- _SHORT EXERCISE_
Please copy the material below word for word, keeping every line.

[Rows showing where targets appear]
★ ★ ★
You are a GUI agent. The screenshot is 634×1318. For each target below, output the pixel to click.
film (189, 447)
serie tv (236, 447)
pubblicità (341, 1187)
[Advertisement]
★ ★ ★
- _COMPLETE ANSWER_
You are a GUI agent. The screenshot is 634×1318. For each target below, output the pixel to click.
film (189, 447)
serie tv (236, 447)
pubblicità (341, 1187)
[Advertisement]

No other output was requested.